Mooncrash is a much tighter opening, and once again doesn’t try to repeat the main game, but what it does is effective in establishing a lot with a little. Peter awakes aboard a spy satellite, which encompass primarily a single room and bathroom. The work terminal is the most crucial item in this place, with its central chair and mass of screens contextualising the simulation aspect of the game, along with the tech expertise of the protagonist. And, stereotypically for a hacker, you see discarded food and drink around the floor and cardboard panelling, implying an unhygienic and unhealthy lifestyle. Yet there are dumbbells, books, a potted plant with a trowel, indications that Peter does other things outside of his work hours. A bit of self-care. He keeps a picture of his daughter holding her favourite toy next to him whilst he sleeps. The giant window looking out onto both the Moon below and Earth in the distance helps set the context for the player, aware that they’re far away from anything or anyone. Away from everything he wants. This space, whilst isolating, shows the protagonist is trying to make it more welcoming and homely.


These beginnings tell two different stories that are intrinsically linked to each other, not just in their similarities but in their contrasts also. Both stories feature characters wake up in similarly, and their main motivations from the outset concern family. Each are tasked by corporations when they awake, to fulfil some secretive motivations or hidden agendas (something Arkane Studios explores in all its games).
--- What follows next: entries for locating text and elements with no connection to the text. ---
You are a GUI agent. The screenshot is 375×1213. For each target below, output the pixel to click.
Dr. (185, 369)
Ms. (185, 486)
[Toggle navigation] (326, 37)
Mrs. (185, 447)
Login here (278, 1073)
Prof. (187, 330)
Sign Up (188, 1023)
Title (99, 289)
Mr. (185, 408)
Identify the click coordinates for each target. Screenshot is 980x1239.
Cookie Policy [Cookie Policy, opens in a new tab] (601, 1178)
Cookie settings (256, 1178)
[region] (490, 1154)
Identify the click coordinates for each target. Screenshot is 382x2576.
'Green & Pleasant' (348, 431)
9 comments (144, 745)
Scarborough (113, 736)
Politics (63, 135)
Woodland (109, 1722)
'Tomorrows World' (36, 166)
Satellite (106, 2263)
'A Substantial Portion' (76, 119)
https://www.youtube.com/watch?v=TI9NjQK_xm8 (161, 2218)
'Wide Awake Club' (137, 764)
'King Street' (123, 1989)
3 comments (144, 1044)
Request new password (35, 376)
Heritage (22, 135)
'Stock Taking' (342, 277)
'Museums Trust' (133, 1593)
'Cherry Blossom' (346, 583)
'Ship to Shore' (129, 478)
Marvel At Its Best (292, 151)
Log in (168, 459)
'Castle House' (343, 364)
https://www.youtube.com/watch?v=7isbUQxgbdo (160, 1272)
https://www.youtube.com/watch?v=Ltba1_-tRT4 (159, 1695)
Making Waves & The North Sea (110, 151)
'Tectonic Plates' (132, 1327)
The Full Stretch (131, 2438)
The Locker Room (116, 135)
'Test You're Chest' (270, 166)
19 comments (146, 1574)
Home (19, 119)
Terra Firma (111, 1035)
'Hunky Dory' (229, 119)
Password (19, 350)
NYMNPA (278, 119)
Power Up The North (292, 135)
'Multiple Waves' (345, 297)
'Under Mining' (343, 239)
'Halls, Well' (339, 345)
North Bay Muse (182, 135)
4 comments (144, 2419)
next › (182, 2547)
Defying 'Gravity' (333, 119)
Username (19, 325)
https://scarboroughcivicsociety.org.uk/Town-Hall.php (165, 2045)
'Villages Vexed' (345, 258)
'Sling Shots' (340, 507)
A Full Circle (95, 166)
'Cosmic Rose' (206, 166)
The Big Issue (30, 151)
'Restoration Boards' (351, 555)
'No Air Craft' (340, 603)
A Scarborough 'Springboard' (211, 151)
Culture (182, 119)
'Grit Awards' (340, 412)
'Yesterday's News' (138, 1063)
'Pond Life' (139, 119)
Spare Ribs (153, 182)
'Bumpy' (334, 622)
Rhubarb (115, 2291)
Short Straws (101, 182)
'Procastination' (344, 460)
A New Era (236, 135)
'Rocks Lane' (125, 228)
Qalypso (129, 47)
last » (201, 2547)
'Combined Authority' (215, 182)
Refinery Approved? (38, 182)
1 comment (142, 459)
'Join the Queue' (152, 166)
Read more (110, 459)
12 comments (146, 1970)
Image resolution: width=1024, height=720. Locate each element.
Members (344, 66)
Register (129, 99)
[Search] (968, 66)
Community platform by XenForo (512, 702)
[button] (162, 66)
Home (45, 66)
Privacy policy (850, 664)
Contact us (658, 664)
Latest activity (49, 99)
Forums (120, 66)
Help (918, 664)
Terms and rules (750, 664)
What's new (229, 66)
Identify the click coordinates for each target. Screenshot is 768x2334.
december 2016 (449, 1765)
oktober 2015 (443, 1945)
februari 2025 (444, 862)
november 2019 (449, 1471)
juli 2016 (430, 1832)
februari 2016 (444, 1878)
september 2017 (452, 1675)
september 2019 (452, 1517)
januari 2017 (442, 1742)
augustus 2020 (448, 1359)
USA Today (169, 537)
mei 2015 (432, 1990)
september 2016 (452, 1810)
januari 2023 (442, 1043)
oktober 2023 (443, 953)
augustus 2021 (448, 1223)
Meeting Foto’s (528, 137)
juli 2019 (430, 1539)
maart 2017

Both are set in places where said corporations have built or bought out extra-terrestrial spaces to use for their research and profitability.

Yet where Morgan lives in gentrified luxury, Peter inhabits a solitary cell. Morgan’s life seems perfect thanks to his family’s wealth and connections, whilst Peter’s life is about struggling to support his own family. While Peter has the autonomy to personalise the space he lives in, Morgan’s is setup and contrived by others. These small snippets, whilst not crucial to their respective games’ main plot, help create deeper messaging to the player about the character’s they are inhabiting, but also the in-game intent behind those who built these places for the characters. And all this gleamed from a singular room in an opening of the games. Such skilful use of the resources at hand can set the tone and experience the rest of the game, whilst even foreshadowing things to come, something Arkane do exceptionally well.

Inside Peter's satellite

Mooncrash is successful, in that it clearly achieved what it set out to do: expand on the main game whilst playing with its formula. It is not simply an extension, but its own interpretation. But it is also more than just successful. What it was even more amazing and special in achieving, was how it reflected Prey back at me, the player, and recontextualised both games. By playing through Mooncrash, I was able to see the sublime level of detail Arkane achieved in making both games. It showed their approaches to their work and how they were able to make two each stand both together and apart. Playing Mooncrash became transformative of the original game, but by going back to play the original, Mooncrash was also transformed in my eyes. The same happened for me with Arkane’s other well-known series, Dishonoured, with each new release making me take a deeper look at its world. Where you see how these characters mirrored or contrasted each other, how characters once evil could be good or lost in grey, and sympathy was shifted.


Arkane might have hit upon a formula that really works for them as creators and myself as a player. Releases that enhance the other games in the series. Or maybe it’s more that the games aren’t one trick ponies, that there’s this consistency of them doing a great job and being masters of their craft that only by seeing from a new viewpoint, in a new game, that I can truly appreciate it. There is love and attention to detail in every aspect of the games they make, and it shows.


My concern for how this game was first marketed, as something to immediately after being announced without anything revealing detail, was quickly subdued. Like Alex Yu, Arkane are pushing their own boundaries and the boundaries of their industry’s standard, because together they’re “gonna shake things up, like old times.".Hopefully things don’t end up quite as apocalyptic for us as it did him.